Hence, I made this submodule.

Note that it is not my goal to make a general purpose RL trainer. I separate host- and agent-related attributes instead of calling them by index (e.g. like self.player_net[0], self.player_net[1]) due to the asymmetric nature of the game. We may want to do different things for host and agent specifically. But it should be really easy to adapt this code base to different symmetric games.

Content

The classes center around Trainer. Every trainer must be initialized with an exhaustive configuration dict without having hidden parameters defaulting to certain values. This way, users are always reminded about everything that goes into training.

An example config file in the format of YAML is given for each Trainer subclass.

Trainer

Trainer provides the facility of our training. To implement a specific way of training, please:

  • create a class that inherits Trainer,
  • read the docstring on what must be implemented and what can be overridden.
  • implement the training logic in _train() based on what the class provides.

We hope that a subclass implementation is a highly concentrated piece of codes that only concerns with the training logic of the specific RL algorithm. This way, reading and tweaking all happens in one single place without getting the head buried under piles of folders and trees of inheritance.

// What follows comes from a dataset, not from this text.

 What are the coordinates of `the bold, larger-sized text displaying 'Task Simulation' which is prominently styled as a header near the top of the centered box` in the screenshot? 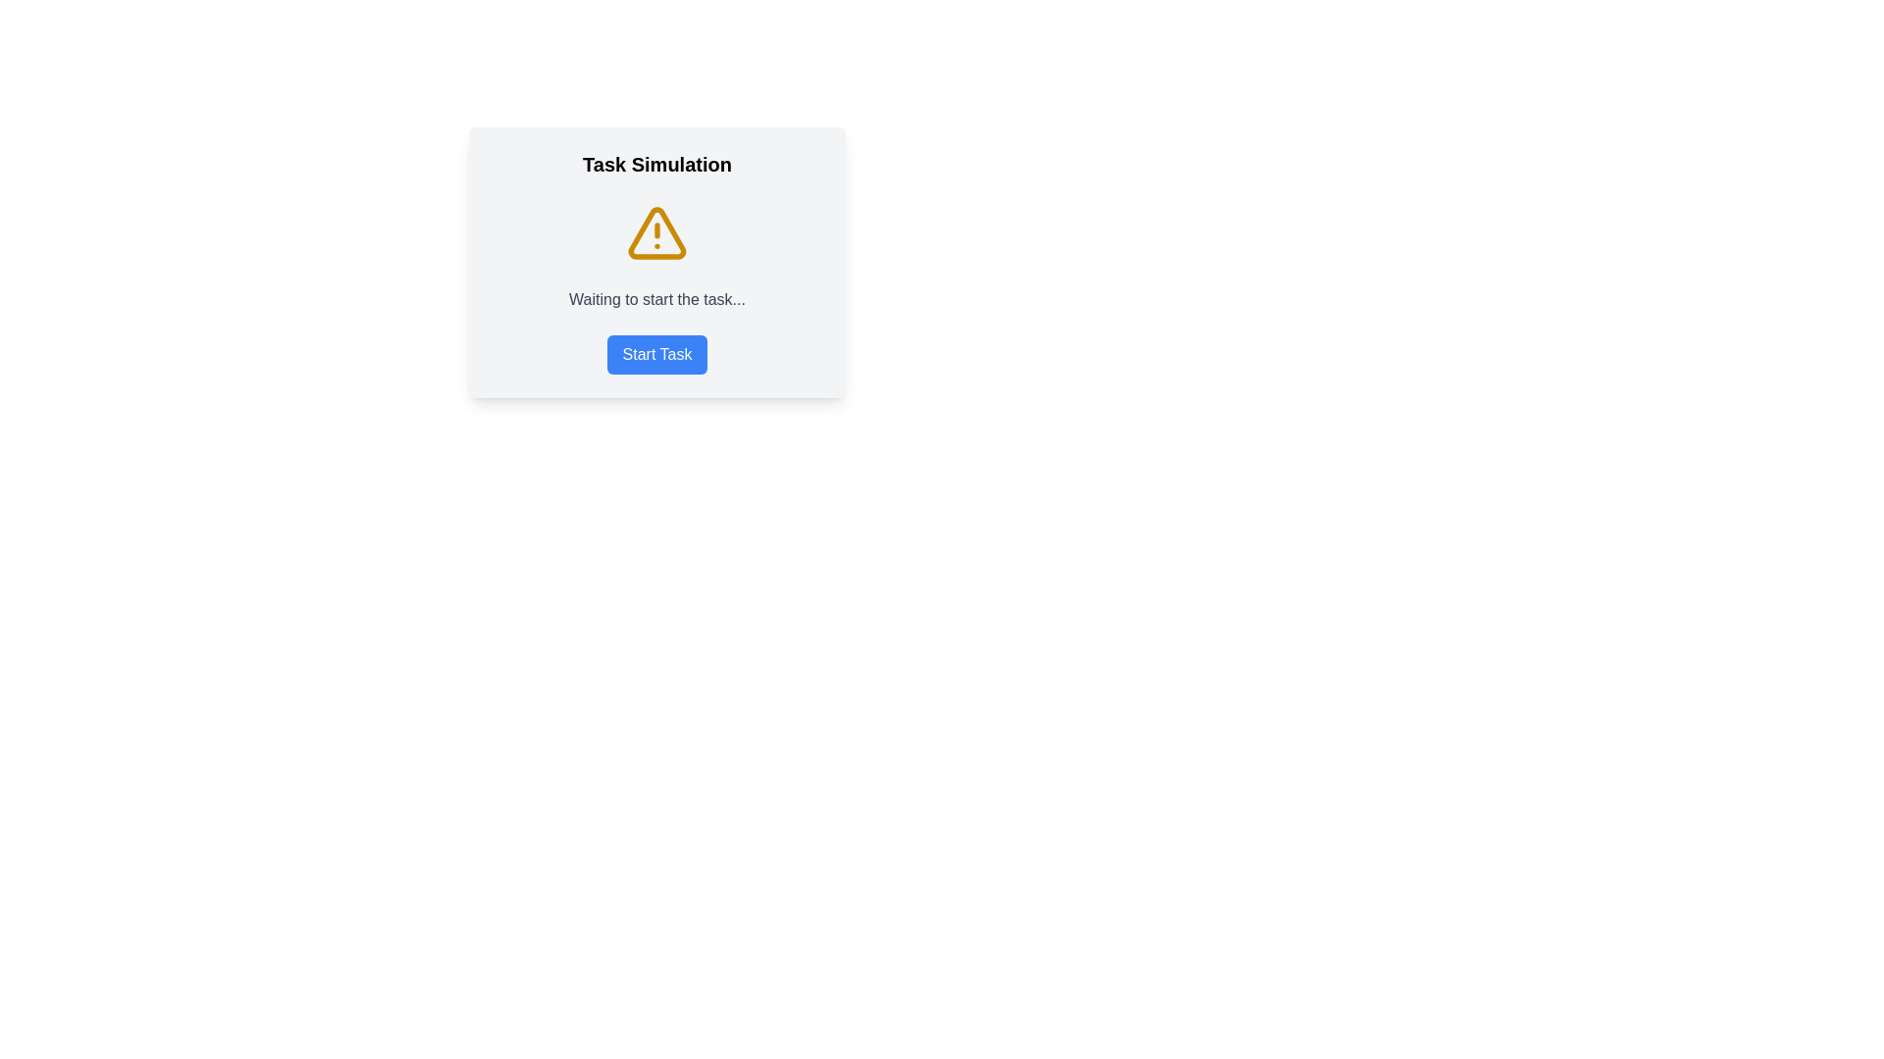 It's located at (657, 164).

What the class provides include but are not limited to:

  • Key objects:
    • Trainer.host_net, Trainer.agent_net: host and agent networks.
    • Trainer.host_optimizer, Trainer.agent_optimizer: host and agent optimizers.
    • Trainer.host_lr_scheduler, Trainer.agent_lr_scheduler: host and agent learning-rate schedulers.
    • Trainer.host_er_scheduler, Trainer.agent_er_scheduler: host and agent exploration-rate schedulers.
    • Trainer.host_replay_buffer, Trainer.agent_replay_buffer: host and agent replay buffers.
    • Trainer.fused_game: a FusedGame object for roll-out. Based on the host and agent network.
  • Key methods:
    • Trainer.set_training(): set training mode to True or False. It impacts layers in networks like BatchNorm1d .
    • Trainer._roll_out(): create roll-outs in the form of experiences (obs, actions, rewards, dones, next_obs).

DQNTrainer

Performs a classic DDQN.

FusedGame

FusedGame is a class that fuses together everything about the gameplay. It avoids gym and our Agent, Host, Game, etc. All the data is process as torch.Tensor.

ReplayBuffer

ReplayBuffer is a very simple implementation of replay buffer.

Scheduler

Scheduler is basically a function that takes the number of steps as an input. The only extras are that it persists custom data.